• [About this exercise]:
In the listing that follows, the lines starting at the one containing "Click the Save disk icon" and ending at the one containing "This screenshot has width=1012, height=1955." are to be returned exactly, both boundary lines included, and no others.

• [The records]:
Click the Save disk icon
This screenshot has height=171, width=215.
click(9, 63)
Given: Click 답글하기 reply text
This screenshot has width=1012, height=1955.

* * *

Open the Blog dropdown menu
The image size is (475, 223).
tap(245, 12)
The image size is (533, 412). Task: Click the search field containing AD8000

• [Solution to this exercise]:
Click the Save disk icon
This screenshot has height=171, width=215.
click(9, 63)
Given: Click 답글하기 reply text
This screenshot has width=1012, height=1955.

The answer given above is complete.